I'd say those are unintended consequences and should have been taken into account. The effective result of the regulation appears to be just to have added annoying popups and close to zero change in company behavior.
You have third party data brokers in the US which has everyone's data and sells it to anyone, you don't have that in the EU. I'd say that is a pretty big change.
There’s an open question of who is to blame when poorly written legislation causes companies (with fiduciary responsibility to their shareholders) find ways to follow the letter of the law but not the intent and create end results that are worse for the public.

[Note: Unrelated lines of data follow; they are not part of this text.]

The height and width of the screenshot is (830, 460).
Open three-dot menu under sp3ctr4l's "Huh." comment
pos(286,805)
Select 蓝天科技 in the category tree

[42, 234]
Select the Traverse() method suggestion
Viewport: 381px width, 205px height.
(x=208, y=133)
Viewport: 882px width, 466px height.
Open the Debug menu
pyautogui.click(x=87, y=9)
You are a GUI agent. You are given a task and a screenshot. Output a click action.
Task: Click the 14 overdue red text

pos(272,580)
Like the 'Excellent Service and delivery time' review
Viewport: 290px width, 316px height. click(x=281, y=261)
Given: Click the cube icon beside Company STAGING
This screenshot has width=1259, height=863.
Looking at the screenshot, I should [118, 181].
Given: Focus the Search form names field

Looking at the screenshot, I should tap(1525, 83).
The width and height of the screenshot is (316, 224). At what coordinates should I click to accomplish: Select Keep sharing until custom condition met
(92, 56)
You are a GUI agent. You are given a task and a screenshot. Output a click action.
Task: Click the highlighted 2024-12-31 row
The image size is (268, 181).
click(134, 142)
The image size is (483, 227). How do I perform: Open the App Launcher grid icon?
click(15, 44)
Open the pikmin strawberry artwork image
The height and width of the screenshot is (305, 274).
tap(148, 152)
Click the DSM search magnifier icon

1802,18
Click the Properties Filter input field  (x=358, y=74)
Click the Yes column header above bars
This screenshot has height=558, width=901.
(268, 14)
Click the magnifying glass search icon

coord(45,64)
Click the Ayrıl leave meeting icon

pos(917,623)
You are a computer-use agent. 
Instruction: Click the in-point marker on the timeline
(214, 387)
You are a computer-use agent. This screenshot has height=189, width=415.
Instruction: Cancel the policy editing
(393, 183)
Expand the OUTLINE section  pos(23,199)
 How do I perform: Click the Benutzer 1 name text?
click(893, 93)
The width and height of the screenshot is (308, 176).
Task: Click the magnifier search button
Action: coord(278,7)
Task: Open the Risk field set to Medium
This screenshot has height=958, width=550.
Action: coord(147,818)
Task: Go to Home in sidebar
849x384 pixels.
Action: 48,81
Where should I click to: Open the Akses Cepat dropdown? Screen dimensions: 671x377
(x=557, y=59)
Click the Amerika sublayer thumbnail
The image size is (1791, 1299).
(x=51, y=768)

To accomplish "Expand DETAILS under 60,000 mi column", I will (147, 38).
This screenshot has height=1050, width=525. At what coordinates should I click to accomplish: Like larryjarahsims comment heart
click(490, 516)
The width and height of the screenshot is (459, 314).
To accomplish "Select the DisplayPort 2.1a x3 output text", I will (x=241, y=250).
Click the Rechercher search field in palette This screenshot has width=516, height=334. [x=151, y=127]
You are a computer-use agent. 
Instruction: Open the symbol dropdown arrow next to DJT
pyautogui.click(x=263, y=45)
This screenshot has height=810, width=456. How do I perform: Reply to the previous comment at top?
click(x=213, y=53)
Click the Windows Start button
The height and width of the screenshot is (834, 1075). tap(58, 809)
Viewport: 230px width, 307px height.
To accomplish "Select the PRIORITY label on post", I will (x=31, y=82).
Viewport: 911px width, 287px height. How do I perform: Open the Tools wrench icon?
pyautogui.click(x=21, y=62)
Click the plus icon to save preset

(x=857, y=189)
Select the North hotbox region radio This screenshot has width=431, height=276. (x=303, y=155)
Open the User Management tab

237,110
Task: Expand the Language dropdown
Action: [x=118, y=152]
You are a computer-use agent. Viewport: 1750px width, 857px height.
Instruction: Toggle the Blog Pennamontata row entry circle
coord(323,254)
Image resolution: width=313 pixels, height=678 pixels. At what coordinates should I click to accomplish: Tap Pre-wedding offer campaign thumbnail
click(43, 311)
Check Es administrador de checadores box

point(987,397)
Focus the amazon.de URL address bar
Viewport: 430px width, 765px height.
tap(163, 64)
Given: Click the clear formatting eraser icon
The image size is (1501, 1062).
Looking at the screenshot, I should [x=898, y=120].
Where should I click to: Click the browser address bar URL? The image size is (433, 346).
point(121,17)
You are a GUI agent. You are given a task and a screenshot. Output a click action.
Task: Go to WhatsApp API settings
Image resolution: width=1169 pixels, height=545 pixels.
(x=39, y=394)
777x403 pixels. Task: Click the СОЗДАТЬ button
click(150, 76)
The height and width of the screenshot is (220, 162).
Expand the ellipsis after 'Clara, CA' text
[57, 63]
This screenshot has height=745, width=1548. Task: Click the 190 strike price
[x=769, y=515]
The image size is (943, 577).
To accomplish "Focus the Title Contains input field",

The American perspective tends to be that if millions of users are suffering because thousands of companies are interpreting the laws created by a single legislature, we should tell that one legislature to fix their shit. (Note: not that they actually do fix their shit, but that’s who we yell at)
The European perspective tends to be that the thousands of companies should each be individually yelled at to fix their shit (Note: not that they actually do fix their shit, but that’s who they yell at)
Neither way is all that effective tbh. But looking at the end results, I must say I prefer using the internet outside of the EU. I always use private browsing, and the implementation of EU rules when browsing the web in Europe makes this an absolutely insufferable experience. Pages and pages of legalese I have to click through to access a single google result - when guess what, none of that applies because I’m browsing in private. The natural response for me would be to then disable private browsing and let google store its “you clicked through our bullshit” cookie to make my life easier — resulting in the exact opposite of the intended effect of the law.
Like I said, neither side is perfect, but using the internet “privately” is actually much easier outside of the EU vs in it. To me, that means we need to yell at the legislature. Opinions may very.
I have forgotten the recent example, but there are sites that don't have a banner at all because they don't track users and others that see the Do-Not-Track header and replace the banner with a discreet acknowledgement.
Good point, a reasonable response to the who debacle would be to get the legislature to mandate that a HTTP headset similar to do-not-track must be configurable on a browser basis and all requests that hold it must be seamlessly executed as if the user had pressed the “do not agree” button previously.
For the rest of the universe, it has been a pretty good deal.